- Maya Rudolph and Kristen Wiig star in "Bridesmaids."
Bridesmaids is an R-rated comedy from producer Judd Apatow (Knocked Up, The 40-Year-Old Virgin), whose films are known for raunchy gags, squabbling and bonding among friends, and for being too long. True to form, the movie is crass, funny, sweet and, at two hours and five minutes, considerably longer than it should be.
The star of the show is Kristen Wiig, who has been with Saturday Night Live since 2005. Wiig is a gifted comic actor – one of the program's strongest utility players since the great Phil Hartman. She also has a bad habit that SNL not only puts up with but encourages: Wiig creates characters with one annoying personality trait. Throughout each sketch, the character repeats the bizarre behavior, getting more and more extreme, until there is an outburst that concludes the scene. Example: One of her most well-known SNL characters is Penelope, a desperate attention-seeker who tries to impress others by verbally one-upping their accomplishments and experiences. I laughed like crazy at the first few Penelope sketches; now I fast-forward through them. Wiig is too talented to rely on one-joke characters.
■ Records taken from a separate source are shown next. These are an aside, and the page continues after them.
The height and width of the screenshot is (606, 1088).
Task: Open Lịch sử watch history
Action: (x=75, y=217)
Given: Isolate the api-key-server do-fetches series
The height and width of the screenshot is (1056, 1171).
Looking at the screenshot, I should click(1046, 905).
She carries the bad habit into the movie. There's a scene where her character gets into a toasting duel with the maid of honor at some pre-wedding event. The audience at the screening I attended howled, but I just checked my watch and wondered how long she would stretch out this tired shtick.
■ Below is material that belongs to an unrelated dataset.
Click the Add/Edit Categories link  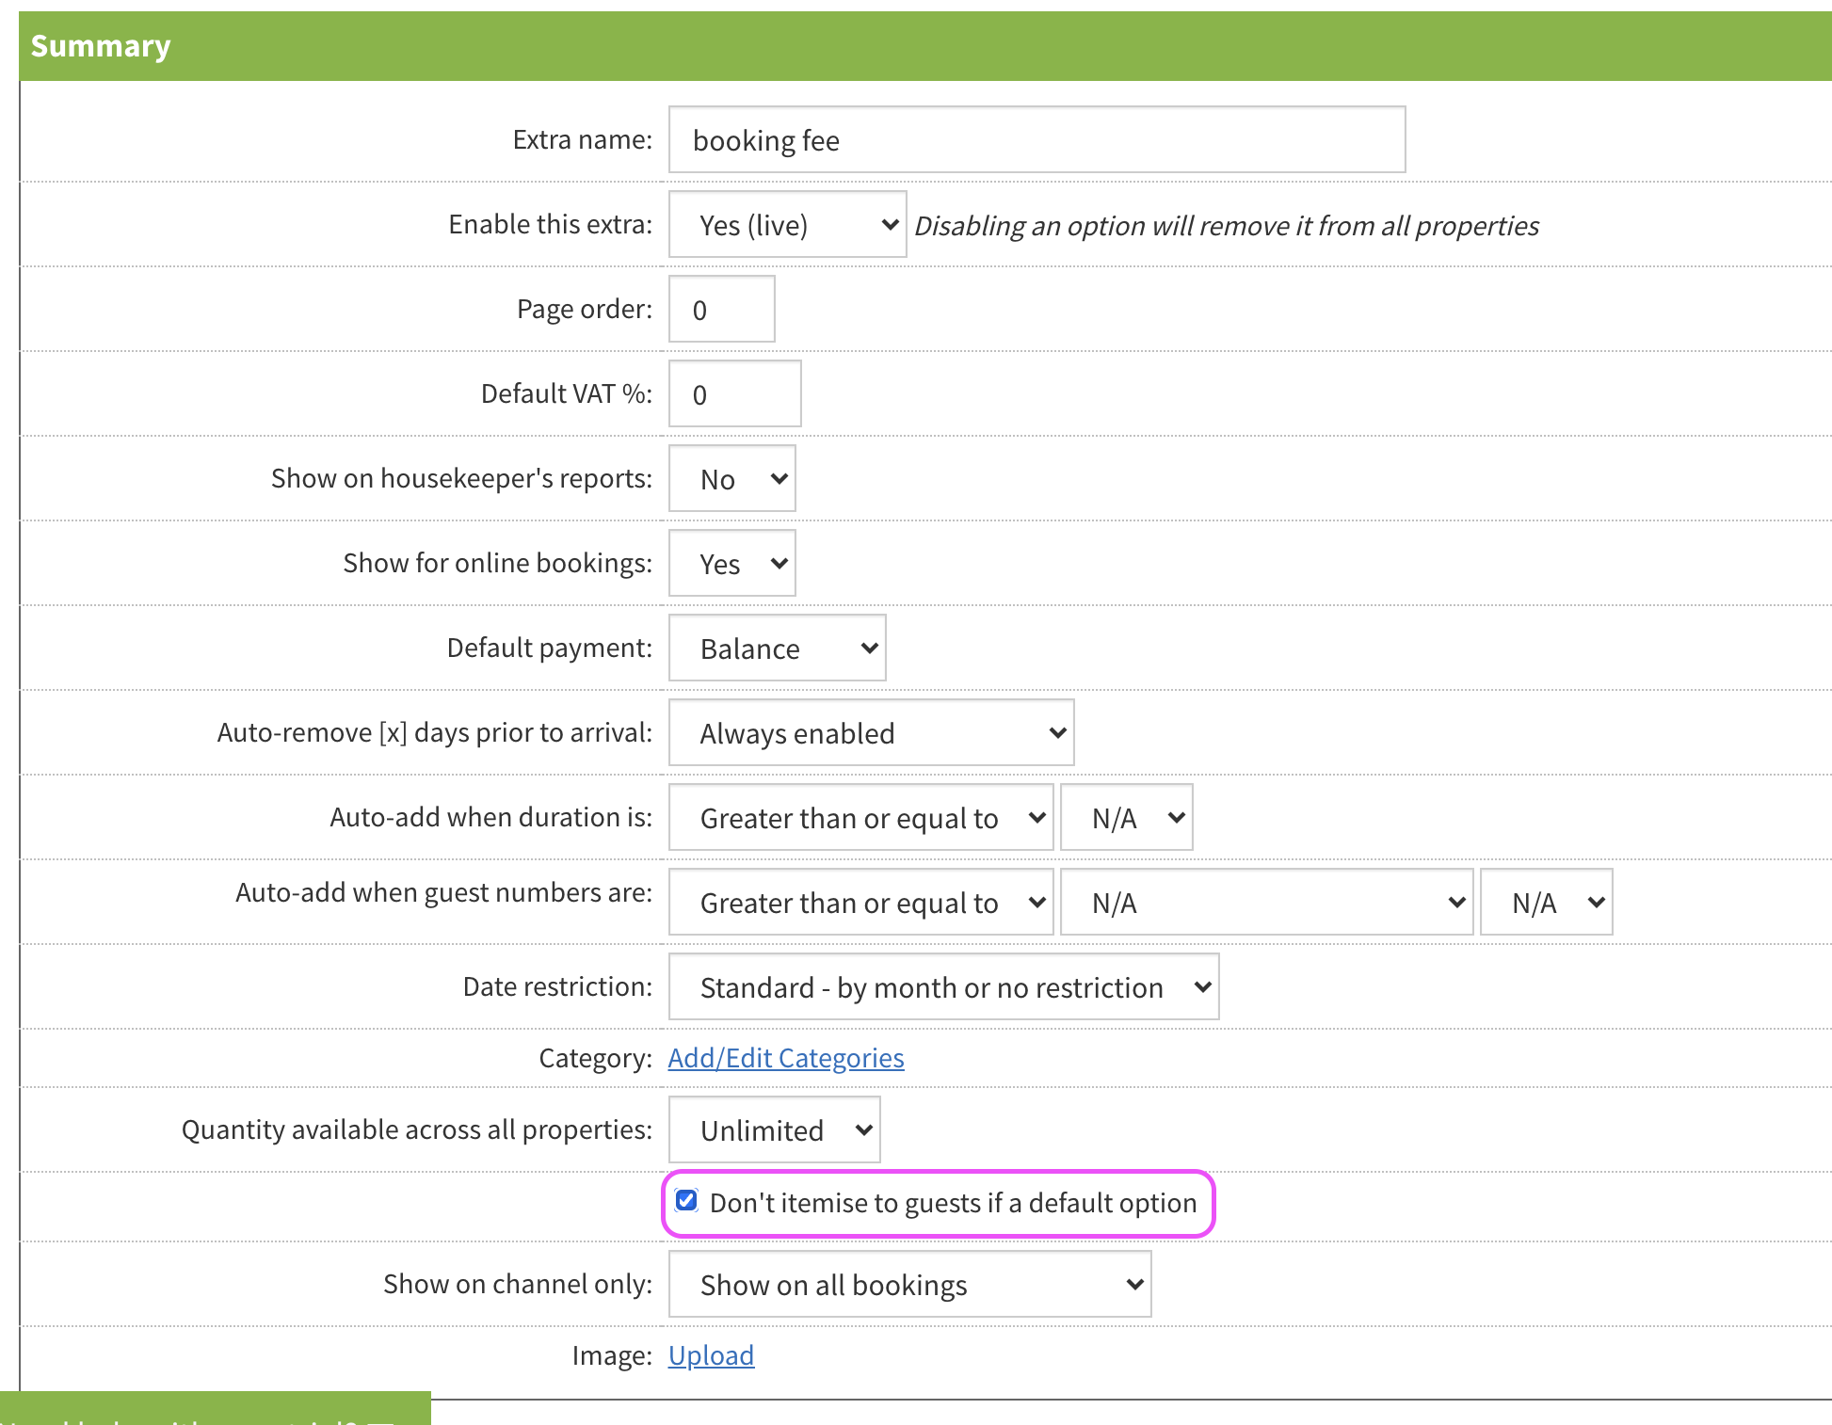(786, 1058)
The set-up for the movie is simple, with lots of tacked-on busyness. Annie's (Wiig) life is a mess. Her bakery went belly-up, she's broke and her car is a heap. She has a handsome boyfriend (Jon Hamm) and their sex life is spirited, to say the least, but sex and good looks aside, he is clearly Mr. Wrong. Annie's mother (the late Jill Clayburgh) assures her she's hitting bottom, so there's nowhere to go but up. Mom is wrong. When Annie's best friend Lillian (Maya Rudolph) gets engaged, she picks rich control freak Helen (Rose Byrne) as her Maid of Honor instead of Annie. Being just a bridesmaid isn't enough, and a power struggle begins between Annie and Helen.
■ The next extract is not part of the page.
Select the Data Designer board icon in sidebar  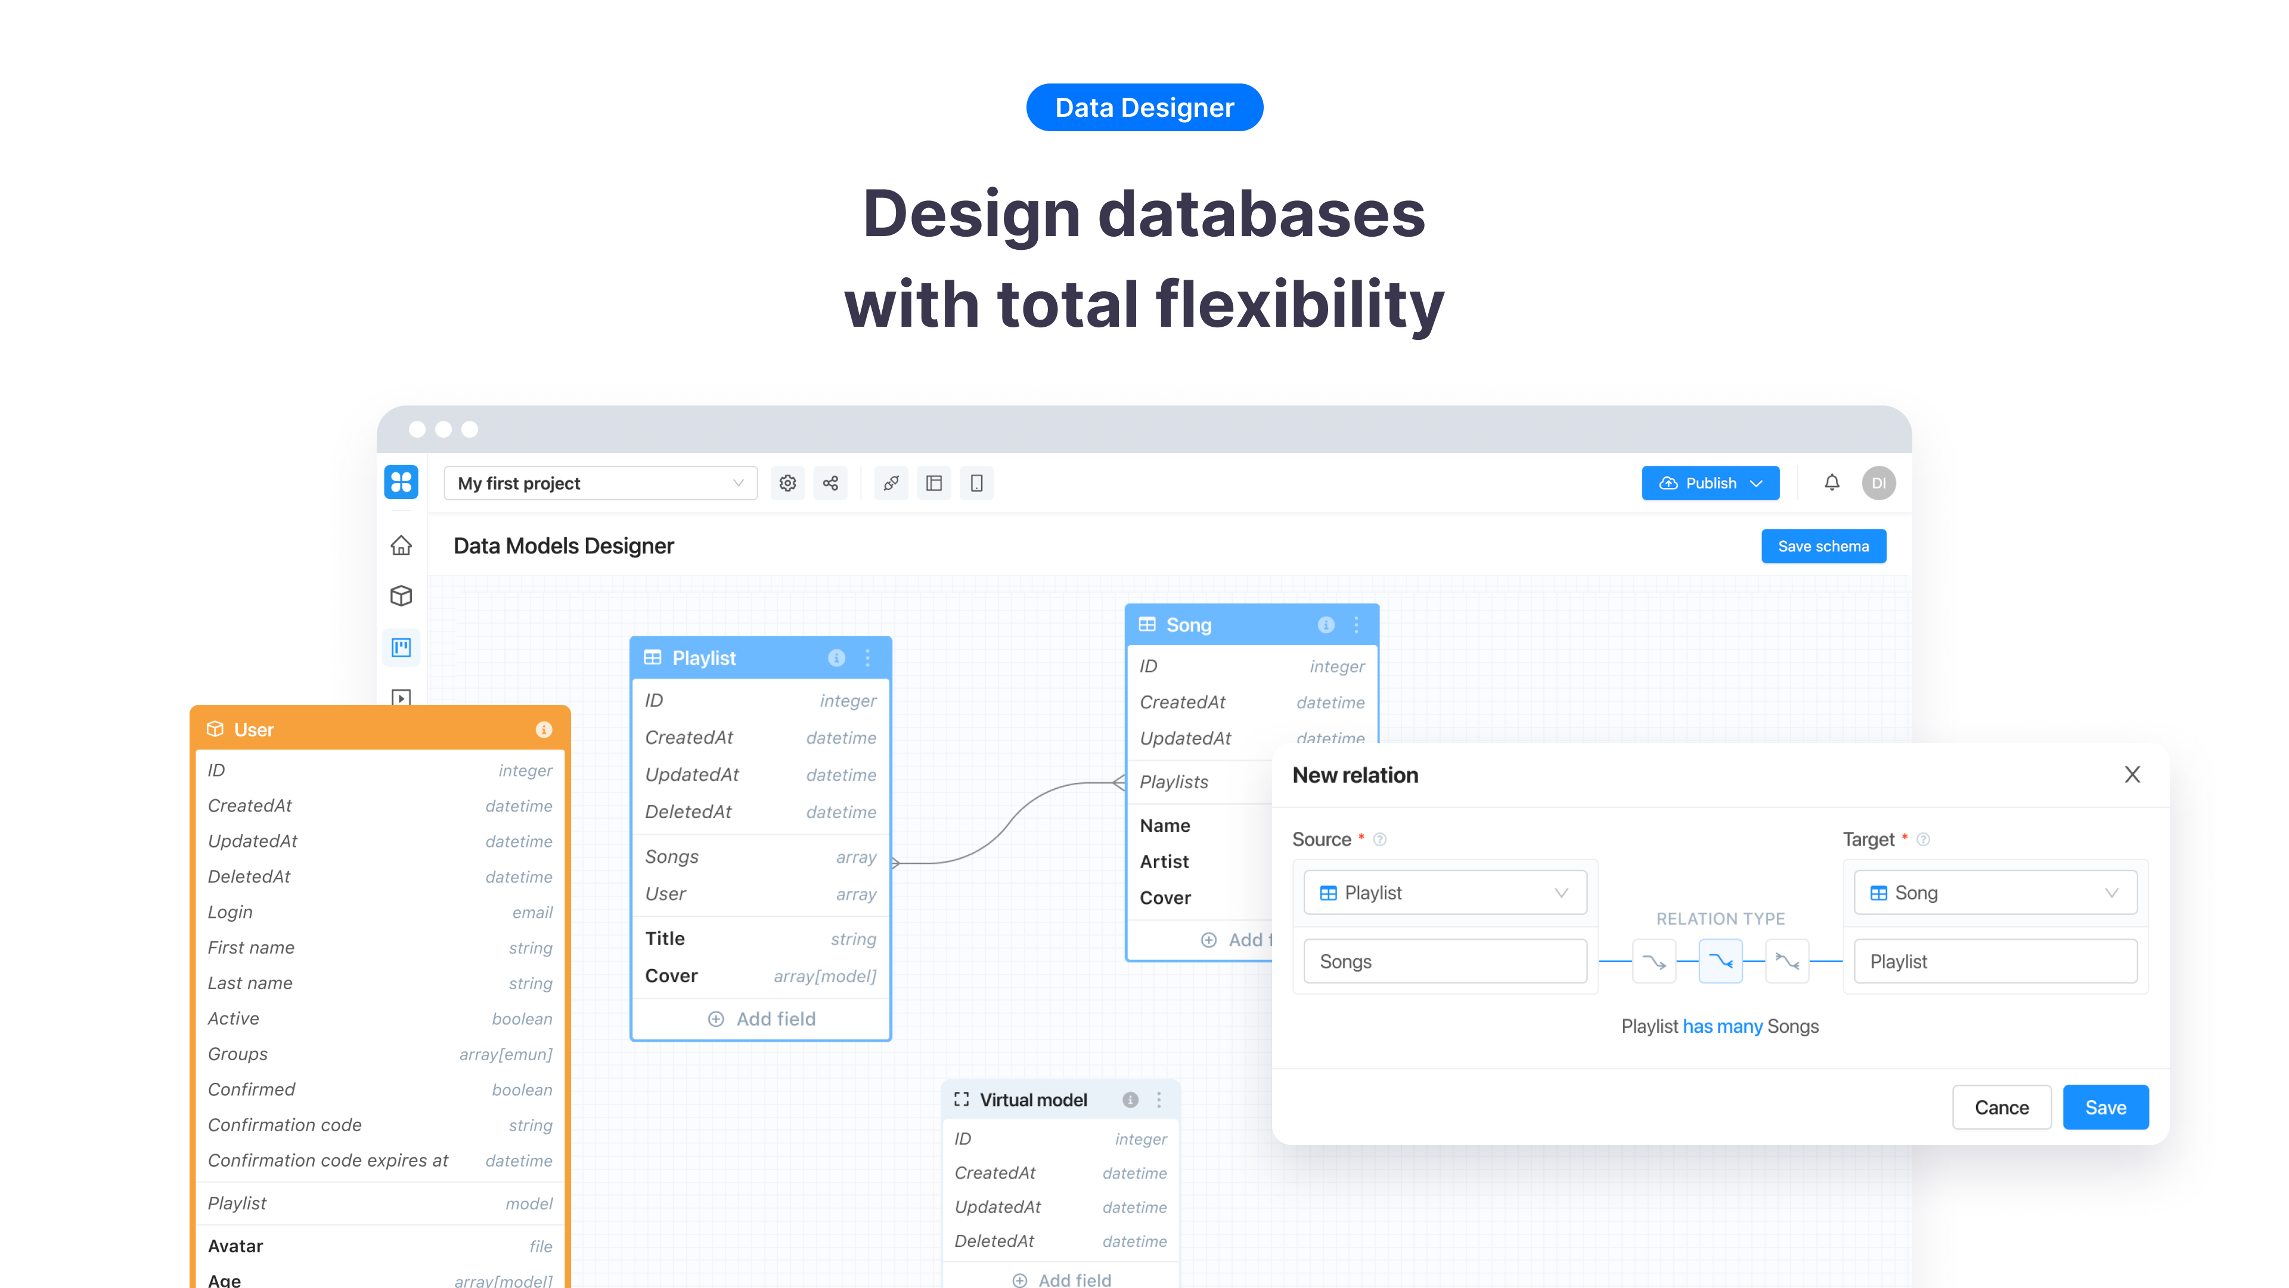pos(401,647)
There's a lot of funny in Bridesmaids, including a riotous food poisoning scene involving the entire bridal party. The other bridesmaids are amusing, with Mike and Molly's Melissa McCarthy stealing scenes as the film's equivalent of Jack Black or Zach Galifianakis. Other bits are less successful. Exchanges between Annie and her British roommates (Matt Lucas from Little Britain and Rebel Wilson) fall completely flat. A romantic storyline involving Annie and a sweet, gawky policeman (Irish actor Chris O'Dowd) is padded, but offers some nice moments.
Bridesmaids, co-written by Wiig and Annie Mumolo and directed by Freaks and Geeks creator Paul Feig, is as solid as any other comedy from Team Apatow. It's got heart and lots of laughs and will likely be a huge hit. I enjoyed myself, but damn, I wish Wiig would stop taking one freaky behavior and clubbing the audience with it. And I wish the film's editors - there are two! - would do more editing. I'll be surprised if the Bridesmaids DVD includes any deleted scenes, since it appears they didn't delete anything.